Is it less moral than huge banks preying on the same demographic? Probably not, and those assholes have never bailed me out of a tight spot before. The payday places, evil empire though they are and all, actually do fill a niche where there’s a real need. I’ve used them in the aforementioned water pump scenario and once when I got the flu and missed three days’ work on a week I couldn’t afford a short paycheck. Once it was because my husband’s birthday was two days before payday and I’d put in extra shifts, so the expense was doable. I considered waiting until after, but his birthday was a day that we both had off, something nearly impossible to manage in an average week. We’d both requested it off months in advance, and I hadn’t bothered to count ahead and remember which pay period to ask for extra hours. It was totally worth $15.
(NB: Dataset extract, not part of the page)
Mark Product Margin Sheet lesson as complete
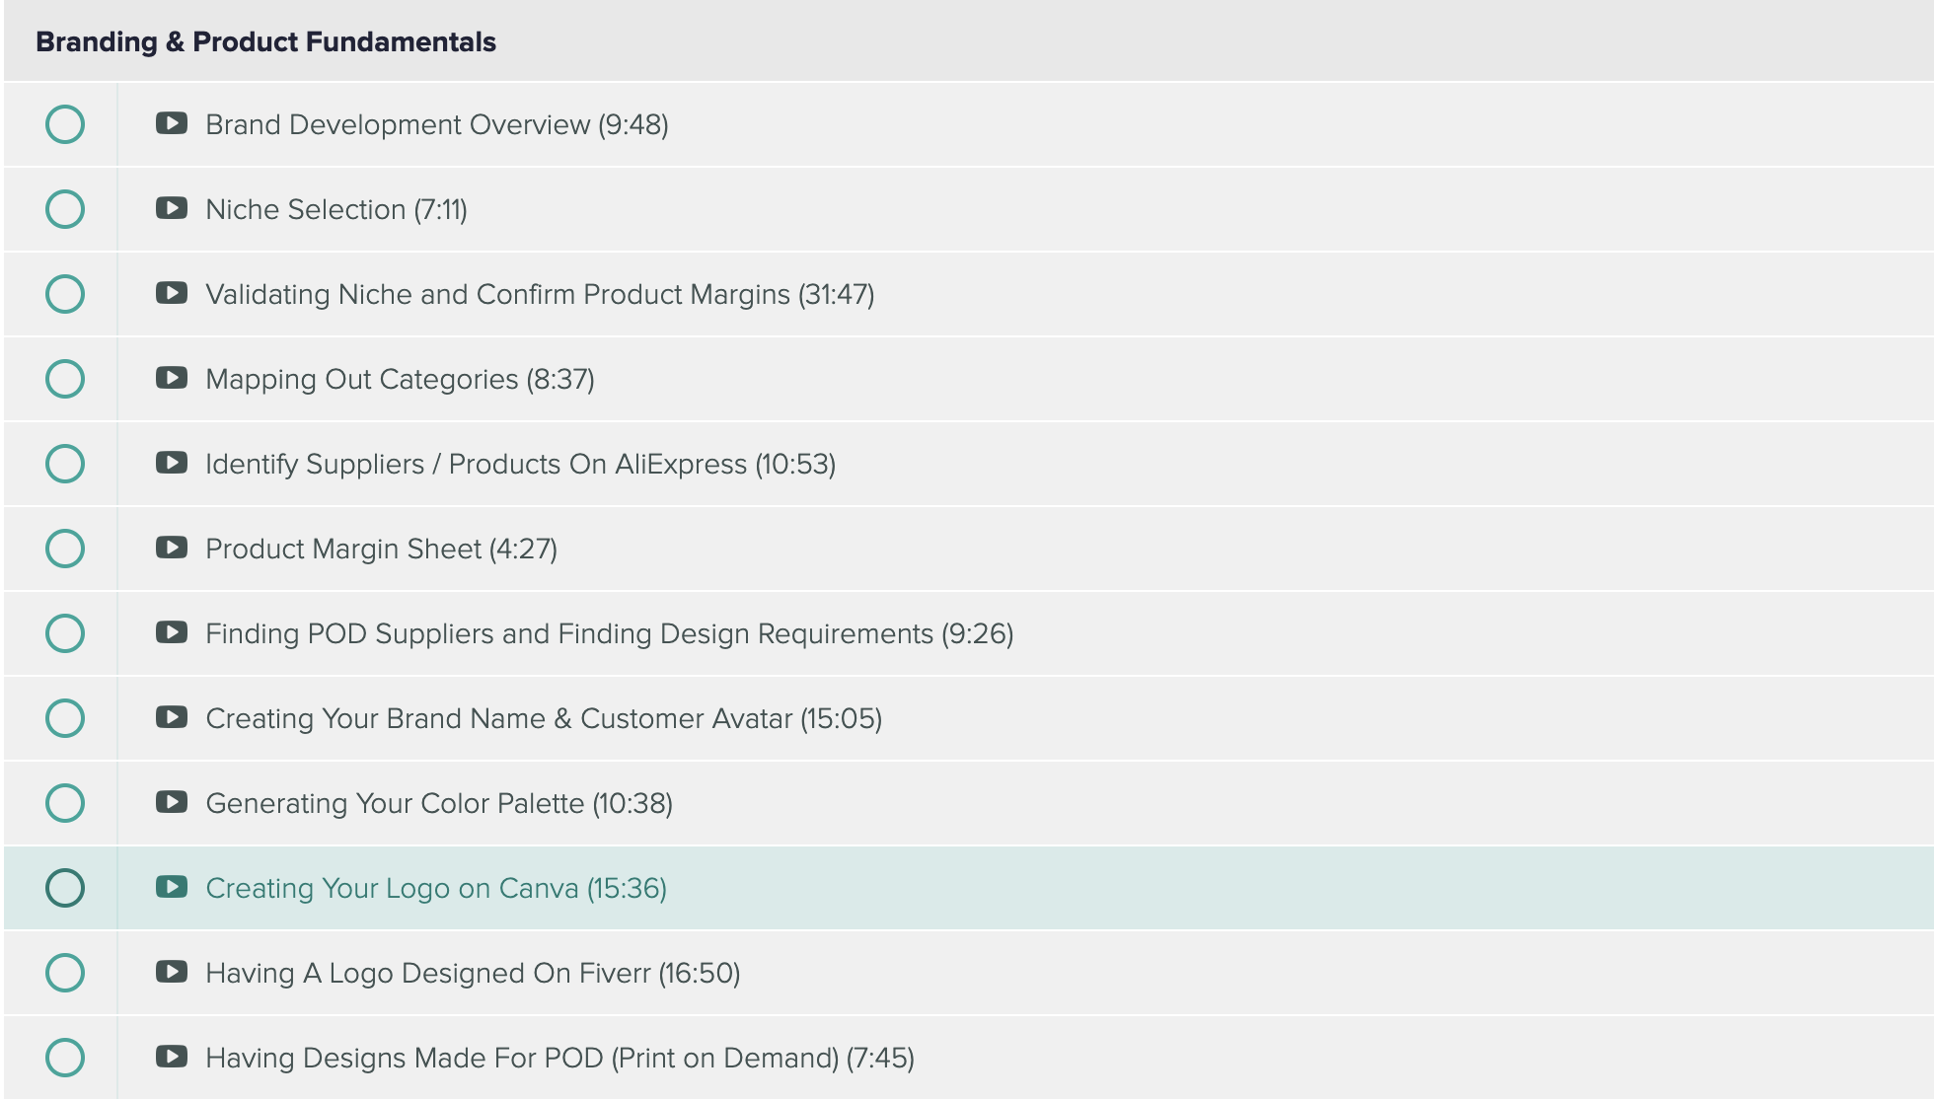 pyautogui.click(x=65, y=549)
  I figure that at some point it will occur to someone, somewhere, that the reason there are so many payday loan places is that there are so many people whose checks simply will not last a whole pay period unless everything goes perfectly, and that people who have things like perfect weeks aren’t the sorts of people who’ve ever cashed a check at Wal-Mart at three a.m. because they ran out of the napkins they’d been using as toilet paper for two days. Those people will find a less shitty way of doing business; perhaps someone can start a nonprofit bank that charges minimum fees or something. For now, we have our fees to pay.
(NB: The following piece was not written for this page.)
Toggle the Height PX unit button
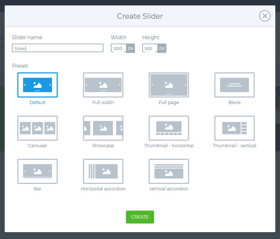Image resolution: width=280 pixels, height=239 pixels. pos(162,49)
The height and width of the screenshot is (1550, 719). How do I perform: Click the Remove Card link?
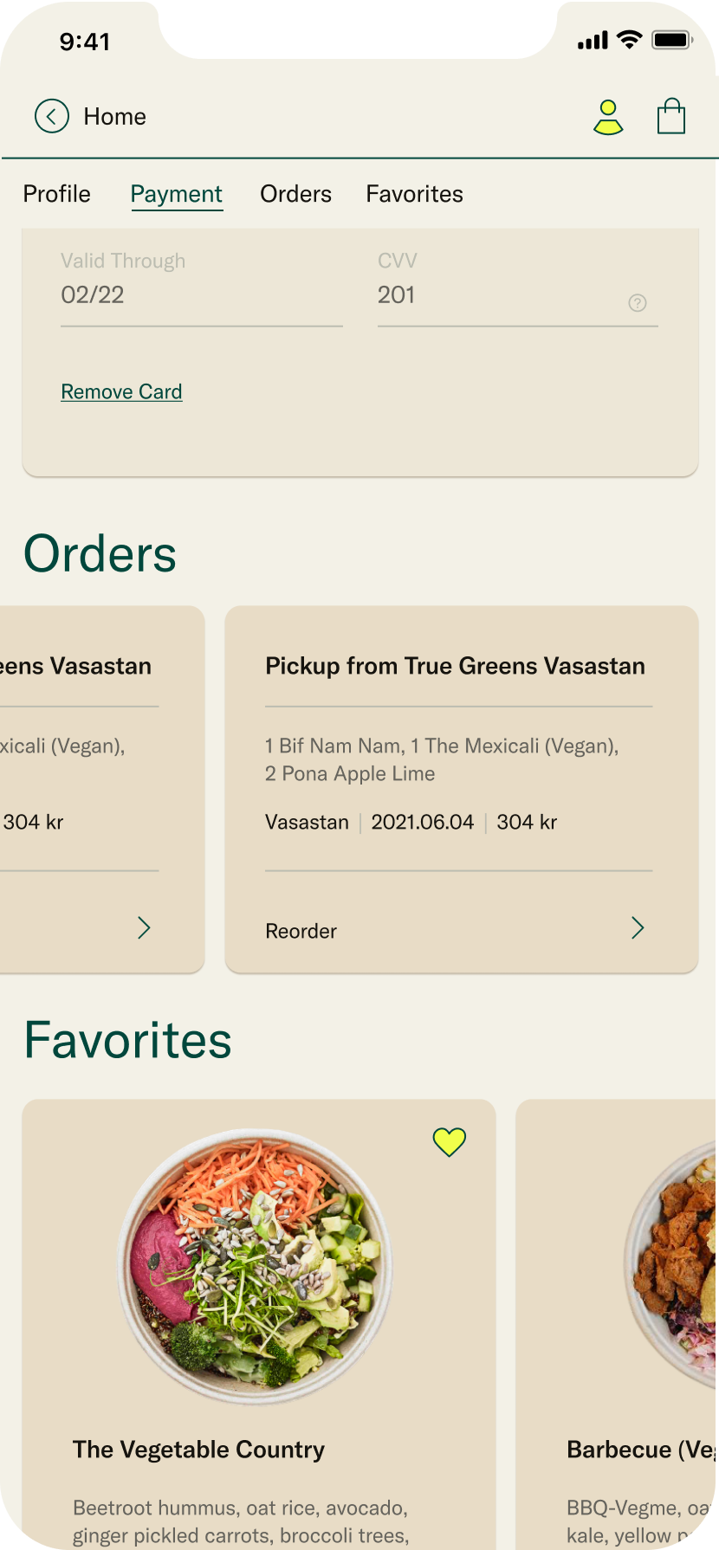click(x=121, y=392)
  I put furniture rental in the payday loan column because rental places are in the business of letting poor people have nice things for more than retail. The rental is simple; it’s just making twelve easy payments of $99.99 for something that might actually cost closer to $1,000 if you paid it all at once. You are renting to own, so there’s no risk; you just pay them when the bill’s due, and when you’re done, you own some furniture. In the meantime, you have some furniture, which is handier than the saving-up thing because sometimes you actually need a bed. Plus furniture rental places are pretty decent about you missing a week or two if you’re having a rough patch, provided you generally pay on time and it doesn’t happen too often. They get more interest that way.
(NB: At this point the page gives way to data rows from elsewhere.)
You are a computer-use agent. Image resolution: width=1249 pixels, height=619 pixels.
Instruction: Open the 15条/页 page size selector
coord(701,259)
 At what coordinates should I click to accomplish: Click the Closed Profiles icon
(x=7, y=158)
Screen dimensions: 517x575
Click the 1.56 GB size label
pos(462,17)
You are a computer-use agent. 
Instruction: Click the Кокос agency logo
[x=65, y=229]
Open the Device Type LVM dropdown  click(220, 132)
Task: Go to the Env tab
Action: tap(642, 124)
  Our economy seems to be run on credit, and it really doesn’t serve poor people well. I get running credit checks on employees that will be working with cash or jewels or incredibly expensive bits of duck or something. But you can find job listings informing you that you’ll need a credit check to be a receptionist or lawn guy. I guess maybe you could theoretically bribe an indebted receptionist for company secrets, but what’s a gardener going to do? Not mow the lawn? I don’t understand what credit—which is purportedly to see whether you’re financially stable—has to do with whether you can mow grass. And I really don’t get what being poor has to do with being a good driver, but I know that if you’ve got good credit, you get cheaper car insurance. This basically ensures that rich people pay less for car insurance than poor people do. Which I hope we all can agree is both ironic and tragic.

  This is the part where people say, “But credit isn’t just an indicator of finance! It’s an indicator of trustworthiness and character!”—which would be fine if so many people of perfectly wonderful character weren’t poor. Some of us are excited to do our very best every day. Lots of people who are lacking in resources are, you know, average people. Normal, with typical characters.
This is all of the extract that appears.